_INSTRUCTION_
Please repeat the part of the material below that starts with the line containing "The image size is (1410, 632)." and ends with the line containing "pyautogui.click(x=370, y=181)", including both of those lines.

_Item-finding records_
################
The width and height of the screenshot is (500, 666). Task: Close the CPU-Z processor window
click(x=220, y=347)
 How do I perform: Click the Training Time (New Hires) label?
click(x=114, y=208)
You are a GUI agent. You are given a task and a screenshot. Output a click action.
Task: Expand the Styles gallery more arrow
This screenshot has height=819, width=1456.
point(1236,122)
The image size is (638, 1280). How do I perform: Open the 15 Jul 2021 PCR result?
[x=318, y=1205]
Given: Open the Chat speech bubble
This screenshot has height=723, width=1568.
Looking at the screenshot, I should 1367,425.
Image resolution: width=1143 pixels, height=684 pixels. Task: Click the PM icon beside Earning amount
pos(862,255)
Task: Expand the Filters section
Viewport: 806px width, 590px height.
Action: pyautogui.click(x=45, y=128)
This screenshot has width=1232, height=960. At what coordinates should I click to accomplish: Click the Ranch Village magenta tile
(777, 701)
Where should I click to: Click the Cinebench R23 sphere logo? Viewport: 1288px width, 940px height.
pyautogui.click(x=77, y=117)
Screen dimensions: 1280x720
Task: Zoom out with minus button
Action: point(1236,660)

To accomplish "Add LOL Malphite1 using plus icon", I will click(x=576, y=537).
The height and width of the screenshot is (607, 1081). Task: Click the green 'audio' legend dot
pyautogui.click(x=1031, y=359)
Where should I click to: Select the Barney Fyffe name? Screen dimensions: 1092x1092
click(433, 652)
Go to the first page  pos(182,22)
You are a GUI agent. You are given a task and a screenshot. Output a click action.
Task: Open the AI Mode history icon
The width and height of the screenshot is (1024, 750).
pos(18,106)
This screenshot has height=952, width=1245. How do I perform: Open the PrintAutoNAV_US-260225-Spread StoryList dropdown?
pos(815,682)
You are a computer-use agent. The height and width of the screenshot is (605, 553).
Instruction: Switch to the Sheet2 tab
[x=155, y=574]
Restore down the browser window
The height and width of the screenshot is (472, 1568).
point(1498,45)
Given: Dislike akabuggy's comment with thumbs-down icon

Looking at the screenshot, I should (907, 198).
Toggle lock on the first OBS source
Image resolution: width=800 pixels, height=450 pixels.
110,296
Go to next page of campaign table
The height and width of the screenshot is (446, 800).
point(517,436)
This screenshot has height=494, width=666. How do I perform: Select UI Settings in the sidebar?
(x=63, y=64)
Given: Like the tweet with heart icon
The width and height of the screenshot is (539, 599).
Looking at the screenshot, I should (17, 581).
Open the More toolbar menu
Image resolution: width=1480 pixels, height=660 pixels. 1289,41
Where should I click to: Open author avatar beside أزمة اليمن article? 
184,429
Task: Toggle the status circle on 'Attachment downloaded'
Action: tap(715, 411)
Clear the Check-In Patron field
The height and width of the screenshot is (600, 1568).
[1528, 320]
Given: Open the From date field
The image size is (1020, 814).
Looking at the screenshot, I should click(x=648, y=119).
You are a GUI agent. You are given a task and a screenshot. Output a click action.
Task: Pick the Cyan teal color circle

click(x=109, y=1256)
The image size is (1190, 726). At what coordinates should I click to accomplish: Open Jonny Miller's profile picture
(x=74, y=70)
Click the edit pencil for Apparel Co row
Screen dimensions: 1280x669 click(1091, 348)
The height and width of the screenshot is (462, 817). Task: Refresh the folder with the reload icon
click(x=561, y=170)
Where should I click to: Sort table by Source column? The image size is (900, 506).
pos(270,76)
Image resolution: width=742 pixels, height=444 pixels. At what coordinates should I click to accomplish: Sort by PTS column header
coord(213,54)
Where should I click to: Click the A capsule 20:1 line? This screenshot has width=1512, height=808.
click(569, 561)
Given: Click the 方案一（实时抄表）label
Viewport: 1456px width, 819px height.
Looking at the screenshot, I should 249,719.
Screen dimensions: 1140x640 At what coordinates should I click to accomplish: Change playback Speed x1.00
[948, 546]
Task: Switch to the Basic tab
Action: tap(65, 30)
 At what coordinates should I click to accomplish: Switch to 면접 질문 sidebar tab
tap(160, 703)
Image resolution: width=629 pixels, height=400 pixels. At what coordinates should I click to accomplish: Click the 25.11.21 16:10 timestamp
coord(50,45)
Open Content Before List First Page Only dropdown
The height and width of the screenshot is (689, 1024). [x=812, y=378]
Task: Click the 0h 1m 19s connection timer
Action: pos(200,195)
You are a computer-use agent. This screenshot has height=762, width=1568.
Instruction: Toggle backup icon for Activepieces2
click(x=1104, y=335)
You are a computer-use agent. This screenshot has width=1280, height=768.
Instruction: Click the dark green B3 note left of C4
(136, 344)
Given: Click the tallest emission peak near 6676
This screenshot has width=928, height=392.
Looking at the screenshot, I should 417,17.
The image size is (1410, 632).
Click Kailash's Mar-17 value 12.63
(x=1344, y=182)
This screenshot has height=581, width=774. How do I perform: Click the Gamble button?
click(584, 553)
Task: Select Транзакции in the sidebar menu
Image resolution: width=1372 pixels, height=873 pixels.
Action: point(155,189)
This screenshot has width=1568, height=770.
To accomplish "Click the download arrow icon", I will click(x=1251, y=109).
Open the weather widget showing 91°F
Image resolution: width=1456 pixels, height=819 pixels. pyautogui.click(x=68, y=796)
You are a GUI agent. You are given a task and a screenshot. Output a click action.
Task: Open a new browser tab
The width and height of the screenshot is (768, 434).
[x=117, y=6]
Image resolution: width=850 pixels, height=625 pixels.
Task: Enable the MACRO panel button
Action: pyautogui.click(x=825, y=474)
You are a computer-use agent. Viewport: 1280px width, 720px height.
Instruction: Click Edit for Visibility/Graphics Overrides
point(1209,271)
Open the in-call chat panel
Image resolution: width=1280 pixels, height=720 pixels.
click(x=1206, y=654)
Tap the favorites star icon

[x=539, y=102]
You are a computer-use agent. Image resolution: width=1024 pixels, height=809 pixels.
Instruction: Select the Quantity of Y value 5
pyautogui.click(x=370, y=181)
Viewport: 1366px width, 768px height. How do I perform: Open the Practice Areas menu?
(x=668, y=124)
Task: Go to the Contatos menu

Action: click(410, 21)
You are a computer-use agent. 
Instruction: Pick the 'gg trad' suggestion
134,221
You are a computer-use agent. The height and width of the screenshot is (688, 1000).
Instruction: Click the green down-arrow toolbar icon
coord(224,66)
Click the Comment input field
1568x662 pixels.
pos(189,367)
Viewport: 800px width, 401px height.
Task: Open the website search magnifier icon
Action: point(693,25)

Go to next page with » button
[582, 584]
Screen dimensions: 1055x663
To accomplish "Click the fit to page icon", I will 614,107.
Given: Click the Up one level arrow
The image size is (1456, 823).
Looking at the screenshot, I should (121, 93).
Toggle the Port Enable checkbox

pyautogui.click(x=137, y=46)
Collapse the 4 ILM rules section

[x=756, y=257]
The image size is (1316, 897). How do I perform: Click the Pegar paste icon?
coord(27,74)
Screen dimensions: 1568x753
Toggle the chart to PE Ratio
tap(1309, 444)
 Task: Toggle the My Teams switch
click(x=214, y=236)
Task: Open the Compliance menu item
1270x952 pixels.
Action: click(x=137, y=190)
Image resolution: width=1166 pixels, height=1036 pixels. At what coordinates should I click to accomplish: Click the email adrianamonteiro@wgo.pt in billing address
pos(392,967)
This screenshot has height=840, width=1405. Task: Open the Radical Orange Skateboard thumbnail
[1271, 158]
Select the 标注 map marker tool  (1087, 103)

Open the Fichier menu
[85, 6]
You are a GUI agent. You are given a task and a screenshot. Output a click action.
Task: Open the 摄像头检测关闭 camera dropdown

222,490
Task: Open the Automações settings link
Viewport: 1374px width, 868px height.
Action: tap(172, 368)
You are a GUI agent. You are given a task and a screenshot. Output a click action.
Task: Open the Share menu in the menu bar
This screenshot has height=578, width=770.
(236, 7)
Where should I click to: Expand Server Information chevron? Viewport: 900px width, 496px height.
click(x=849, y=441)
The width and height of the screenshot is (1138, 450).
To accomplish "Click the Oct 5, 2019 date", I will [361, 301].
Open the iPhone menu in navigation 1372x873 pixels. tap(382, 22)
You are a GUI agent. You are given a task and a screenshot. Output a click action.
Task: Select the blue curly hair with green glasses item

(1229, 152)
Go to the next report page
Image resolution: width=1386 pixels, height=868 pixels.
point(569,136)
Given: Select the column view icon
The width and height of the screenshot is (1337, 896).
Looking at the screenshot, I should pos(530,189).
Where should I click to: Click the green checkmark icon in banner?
################
_ANSWER FOR THE TASK_
The image size is (1410, 632).
Click Kailash's Mar-17 value 12.63
(x=1344, y=182)
This screenshot has height=581, width=774. How do I perform: Click the Gamble button?
click(584, 553)
Task: Select Транзакции in the sidebar menu
Image resolution: width=1372 pixels, height=873 pixels.
Action: point(155,189)
This screenshot has width=1568, height=770.
To accomplish "Click the download arrow icon", I will click(x=1251, y=109).
Open the weather widget showing 91°F
Image resolution: width=1456 pixels, height=819 pixels. pyautogui.click(x=68, y=796)
You are a GUI agent. You are given a task and a screenshot. Output a click action.
Task: Open a new browser tab
The width and height of the screenshot is (768, 434).
[x=117, y=6]
Image resolution: width=850 pixels, height=625 pixels.
Task: Enable the MACRO panel button
Action: pyautogui.click(x=825, y=474)
You are a computer-use agent. Viewport: 1280px width, 720px height.
Instruction: Click Edit for Visibility/Graphics Overrides
point(1209,271)
Open the in-call chat panel
Image resolution: width=1280 pixels, height=720 pixels.
click(x=1206, y=654)
Tap the favorites star icon

[x=539, y=102]
You are a computer-use agent. Image resolution: width=1024 pixels, height=809 pixels.
Instruction: Select the Quantity of Y value 5
pyautogui.click(x=370, y=181)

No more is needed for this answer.